WHAT NEEDS TO BE DONE:
Retype only the lines running from the beginning of the entries below to the line with "Screen dimensions: 1356x879", both included. Do not include pictures.

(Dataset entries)

■ ■ ■

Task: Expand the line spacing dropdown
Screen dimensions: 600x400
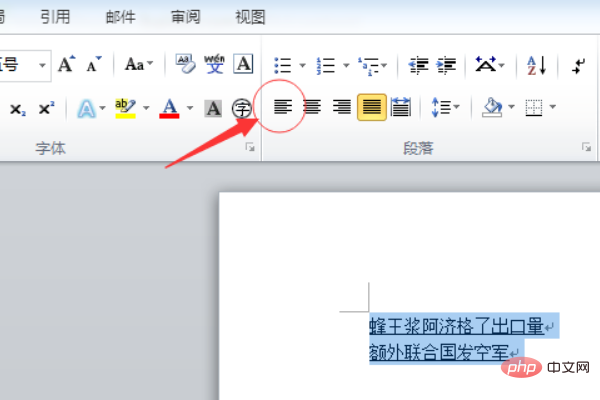Action: (458, 107)
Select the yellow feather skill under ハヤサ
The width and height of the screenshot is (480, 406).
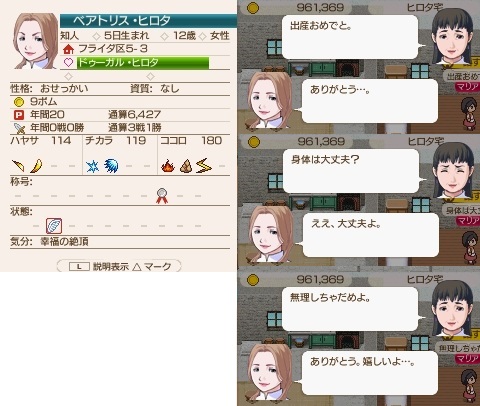click(36, 166)
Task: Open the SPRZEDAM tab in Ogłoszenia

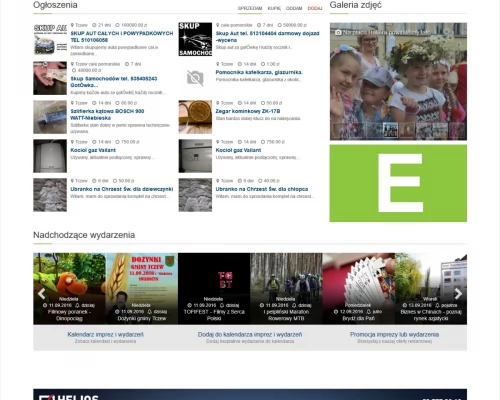Action: [x=250, y=8]
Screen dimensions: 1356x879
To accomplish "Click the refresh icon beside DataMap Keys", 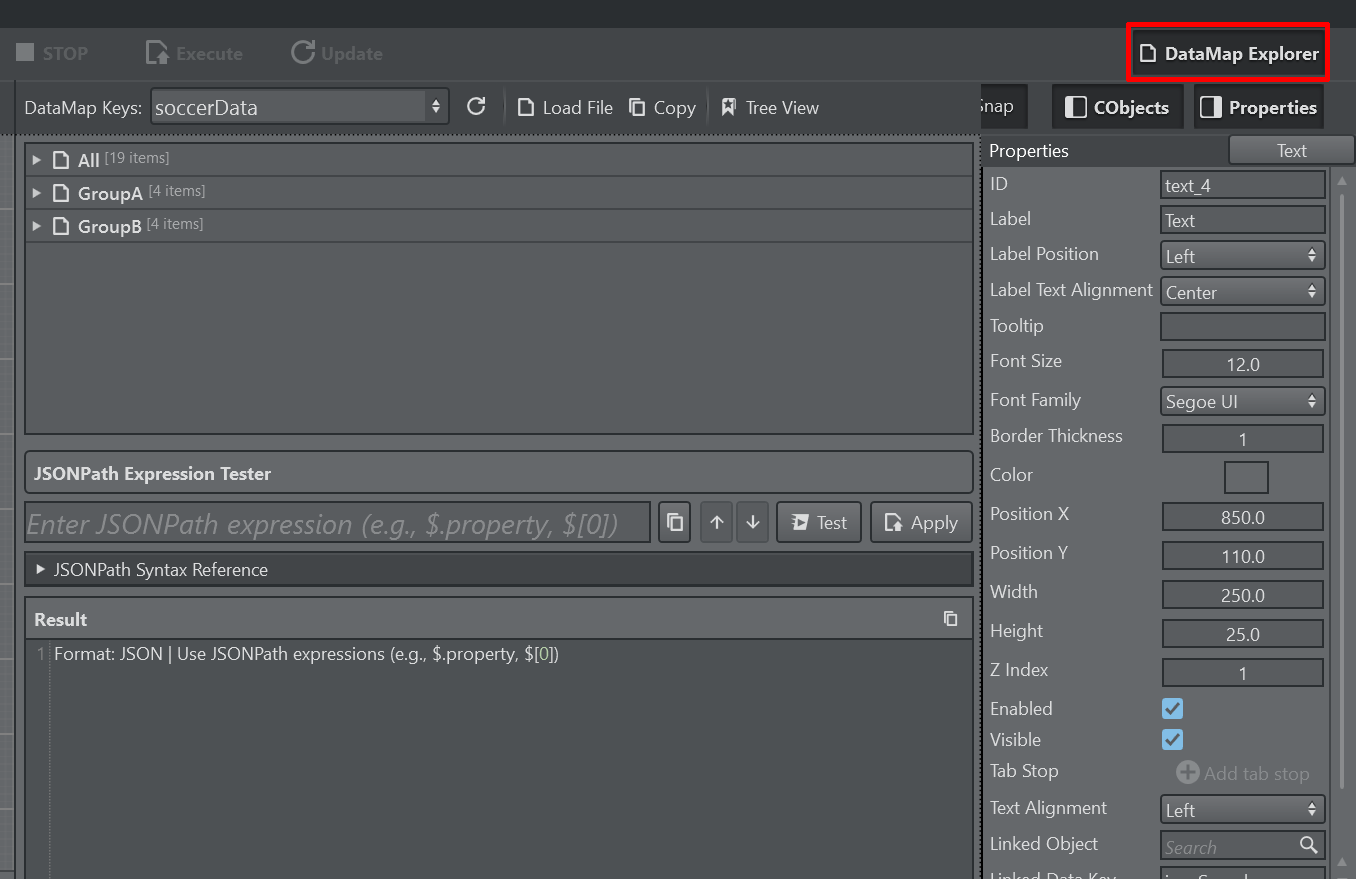I will point(476,107).
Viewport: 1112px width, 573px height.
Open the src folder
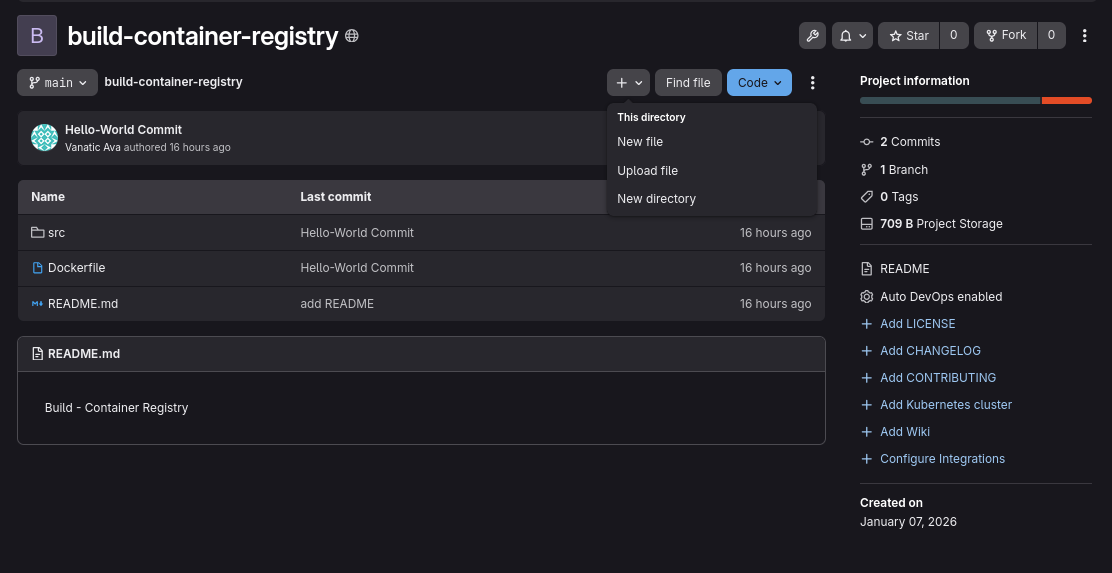[56, 233]
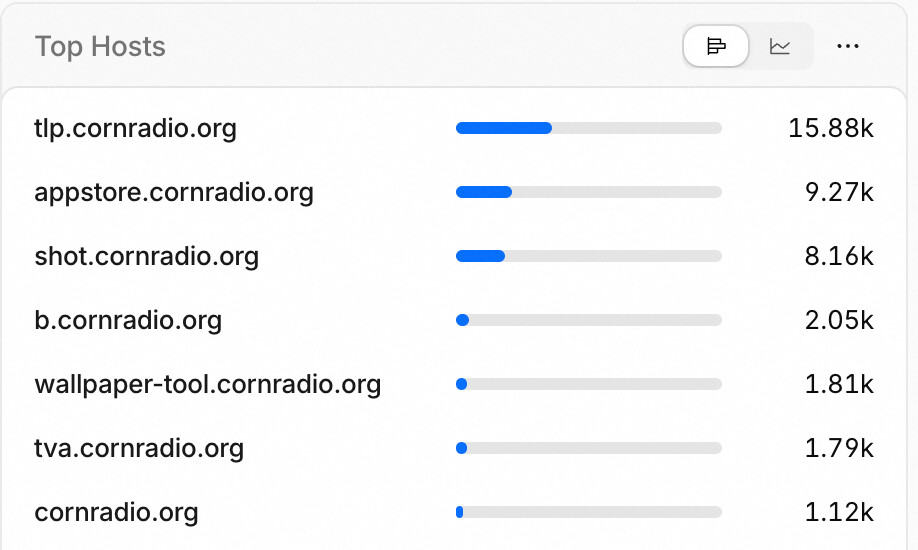Screen dimensions: 918x550
Task: Open the three-dot more options menu
Action: tap(848, 46)
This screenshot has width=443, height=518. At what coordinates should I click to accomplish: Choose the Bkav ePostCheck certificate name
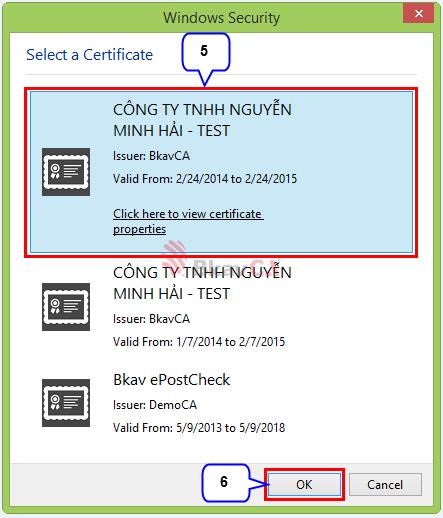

■ ■ ■

RESPONSE FOR THIS EXERCISE:
Task: Expand the line spacing dropdown
Screen dimensions: 600x400
Action: (458, 107)
Select the yellow feather skill under ハヤサ
The width and height of the screenshot is (480, 406).
click(36, 166)
Task: Open the SPRZEDAM tab in Ogłoszenia

Action: [x=250, y=8]
Screen dimensions: 1356x879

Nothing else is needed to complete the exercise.